O dia vai chegando ao fim, faz calor e estamos empapados de suor, é hora de voltar. Vamos na direção da ponte através do longo camelódromo, é impossível arrastar a mala num lugar assim, então carrego-a na mão. Eis a alfândega paraguaia (adeus Paraguai, adeus esperança de carimbo!), a Ponte da Amizade (não resisto e faço uma foto incorporando todo o meu espírito muambeiro recém adquirido), a alfândega brasileira (uma rápida olhada na mala e nos deixam passar, enquanto os ônibus, carros e motos esperam na fila). Tomamos um ônibus que desce a duas quadras da nossa pousada. Já longe do burburinho, antevendo um bom banho, dou-me ao luxo de largar a mala no chão e começar a arrastá-la. Uns poucos metros e... plof! Uma das rodinhas se solta e vai parar na sarjeta. Incrédulo, não consigo sentir raiva e começo a rir. Ah, a mala paraguaia! Precisava ser assim tão fiel à fama das mercadorias do seu país? Não durou nem uma viagem! Pelo menos nos divertimos. E, para que não tivéssemos dúvidas das lições aprendidas, quando depois, já chegando no Rio, retiramos a mala da esteira de bagagem, ela tinha perdido outra das rodas - nunca mais comprar mala de barbada numa rua do Paraguai, a não ser que esteja com vontade de me sentir numa cena de filme pastelão. Pelo menos demos boas risadas, afinal mais vale uma mala sem rodas que outra sem alças.

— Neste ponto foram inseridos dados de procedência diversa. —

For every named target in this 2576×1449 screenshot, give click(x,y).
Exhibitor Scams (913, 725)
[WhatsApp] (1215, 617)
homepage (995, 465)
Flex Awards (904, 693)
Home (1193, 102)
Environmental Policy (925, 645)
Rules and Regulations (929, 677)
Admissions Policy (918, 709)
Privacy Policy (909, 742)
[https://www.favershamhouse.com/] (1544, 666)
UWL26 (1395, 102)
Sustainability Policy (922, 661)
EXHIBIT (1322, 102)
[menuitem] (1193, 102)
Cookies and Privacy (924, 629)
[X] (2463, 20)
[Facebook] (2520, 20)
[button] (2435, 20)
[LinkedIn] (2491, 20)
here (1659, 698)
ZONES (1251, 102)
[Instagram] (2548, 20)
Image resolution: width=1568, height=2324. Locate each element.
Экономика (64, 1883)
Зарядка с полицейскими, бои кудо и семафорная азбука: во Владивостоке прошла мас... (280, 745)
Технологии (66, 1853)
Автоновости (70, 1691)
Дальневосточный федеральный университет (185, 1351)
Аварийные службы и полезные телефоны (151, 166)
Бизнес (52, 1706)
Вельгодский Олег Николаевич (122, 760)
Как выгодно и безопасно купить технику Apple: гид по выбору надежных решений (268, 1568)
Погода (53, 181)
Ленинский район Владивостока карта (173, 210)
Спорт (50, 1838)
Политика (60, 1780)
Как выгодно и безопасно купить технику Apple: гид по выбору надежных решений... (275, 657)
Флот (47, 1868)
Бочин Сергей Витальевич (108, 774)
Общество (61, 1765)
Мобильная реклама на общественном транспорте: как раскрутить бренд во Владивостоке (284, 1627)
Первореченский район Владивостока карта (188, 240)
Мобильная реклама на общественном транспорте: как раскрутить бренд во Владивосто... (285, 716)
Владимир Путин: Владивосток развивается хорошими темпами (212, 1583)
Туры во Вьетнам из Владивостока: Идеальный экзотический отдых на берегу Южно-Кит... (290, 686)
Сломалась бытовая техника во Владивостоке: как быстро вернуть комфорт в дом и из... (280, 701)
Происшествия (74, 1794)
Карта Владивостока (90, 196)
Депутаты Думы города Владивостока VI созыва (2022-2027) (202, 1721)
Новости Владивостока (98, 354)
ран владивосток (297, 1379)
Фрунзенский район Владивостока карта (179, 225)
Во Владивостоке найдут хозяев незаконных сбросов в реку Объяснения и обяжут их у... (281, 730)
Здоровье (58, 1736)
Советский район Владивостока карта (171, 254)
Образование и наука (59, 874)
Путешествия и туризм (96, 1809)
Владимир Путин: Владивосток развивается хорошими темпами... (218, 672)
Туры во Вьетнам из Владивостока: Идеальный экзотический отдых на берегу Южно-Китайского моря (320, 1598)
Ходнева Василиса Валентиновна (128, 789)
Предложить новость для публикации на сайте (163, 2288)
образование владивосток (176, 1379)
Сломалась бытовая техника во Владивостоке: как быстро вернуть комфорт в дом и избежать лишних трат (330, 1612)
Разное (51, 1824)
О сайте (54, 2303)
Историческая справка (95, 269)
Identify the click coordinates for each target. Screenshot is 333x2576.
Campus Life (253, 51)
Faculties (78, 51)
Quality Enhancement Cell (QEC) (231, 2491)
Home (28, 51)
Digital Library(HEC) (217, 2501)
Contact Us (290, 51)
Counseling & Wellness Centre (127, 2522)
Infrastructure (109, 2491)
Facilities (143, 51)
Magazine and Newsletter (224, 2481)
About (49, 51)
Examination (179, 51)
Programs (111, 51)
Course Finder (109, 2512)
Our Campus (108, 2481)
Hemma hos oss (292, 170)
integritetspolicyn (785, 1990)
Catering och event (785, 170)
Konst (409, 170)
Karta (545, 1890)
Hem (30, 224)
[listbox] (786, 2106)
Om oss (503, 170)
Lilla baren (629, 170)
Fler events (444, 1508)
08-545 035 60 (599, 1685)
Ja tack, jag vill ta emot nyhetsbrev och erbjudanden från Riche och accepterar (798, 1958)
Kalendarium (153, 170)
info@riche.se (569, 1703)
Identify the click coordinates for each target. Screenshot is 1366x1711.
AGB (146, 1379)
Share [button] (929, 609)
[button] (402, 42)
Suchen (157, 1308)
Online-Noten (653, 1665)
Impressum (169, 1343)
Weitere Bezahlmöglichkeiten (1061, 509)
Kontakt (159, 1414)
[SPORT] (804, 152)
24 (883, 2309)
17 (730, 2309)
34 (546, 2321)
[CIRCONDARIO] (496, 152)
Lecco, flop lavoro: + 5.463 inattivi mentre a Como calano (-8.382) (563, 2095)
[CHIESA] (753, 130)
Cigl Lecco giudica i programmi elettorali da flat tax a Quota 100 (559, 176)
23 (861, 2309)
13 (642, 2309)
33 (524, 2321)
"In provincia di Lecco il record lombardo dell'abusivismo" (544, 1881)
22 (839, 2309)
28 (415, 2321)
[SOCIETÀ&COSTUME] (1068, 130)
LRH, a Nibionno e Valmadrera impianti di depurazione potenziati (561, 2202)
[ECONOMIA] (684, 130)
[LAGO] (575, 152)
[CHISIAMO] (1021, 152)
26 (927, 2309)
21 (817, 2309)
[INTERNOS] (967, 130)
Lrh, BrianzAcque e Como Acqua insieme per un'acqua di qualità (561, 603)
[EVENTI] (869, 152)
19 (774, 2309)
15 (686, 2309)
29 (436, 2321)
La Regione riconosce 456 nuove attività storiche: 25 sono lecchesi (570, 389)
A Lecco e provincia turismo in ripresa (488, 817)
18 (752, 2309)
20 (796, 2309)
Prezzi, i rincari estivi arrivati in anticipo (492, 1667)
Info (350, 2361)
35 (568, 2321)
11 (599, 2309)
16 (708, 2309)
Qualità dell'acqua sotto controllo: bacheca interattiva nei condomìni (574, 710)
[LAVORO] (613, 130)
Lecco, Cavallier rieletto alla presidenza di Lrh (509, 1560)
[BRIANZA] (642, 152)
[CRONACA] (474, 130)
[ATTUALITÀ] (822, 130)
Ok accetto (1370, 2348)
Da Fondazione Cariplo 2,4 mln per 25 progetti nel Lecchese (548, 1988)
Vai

terça-feira, 6 de novembro de 2012

Planeta Água

Como assunto para histórias de viagens, as cataratas do Iguaçu são decepcionantes.
Antes que me atirem pedras, eu explico: histórias de viagens se sustentam com causos divertidos, pitorescos, engraçados. Com programas de índio. Com a pequena desgraça alheia ou, melhor ainda, com a pequena desgraça de quem conta o causo. E acontece que não vivi nada disso nas cataratas.
Lugares bonitos, em geral, não rendem boas histórias. Não se fisga leitores ou ouvintes com descrições da natureza ou da arquitetura. Menos mal, para a sobrevivência das cataratas nessas Cartas, que existem as fotos.
As cataratas do Iguaçu são esplêndidas! Não confiem somente em mim; vejam as fotos! Um lugar daqueles talhados à perfeição. Nem é preciso dizer muito. Acrescento apenas, quase à guisa de legenda, que não nos contentamos com vê-las de perto e do chão: fizemos um sobrevoo de helicóptero. Valem ainda mais a pena vistas do alto, e olhem que eu normalmente prefiro ter meus pés na terra (ou no mar).
De perto, molha-se mais do que eu pensava (saímos ensopados). Do alto, sacoleja-se um pouco, mas isso faz parte da emoção do passeio.
No coração do planeta água.
Histórias do passeio? Não muitas, confesso. Mas, para o bem do blogue, elas vieram no dia seguinte, fazendo de um roteiro quase prosaico um dos mais divertidos dos últimos tempos. Conto em breve!
Uma visão quase geral das cataratas, entre Brasil e Argentina.


Garganta do diabo vista do alto!
Um dos muitos quatis que habitam o parque.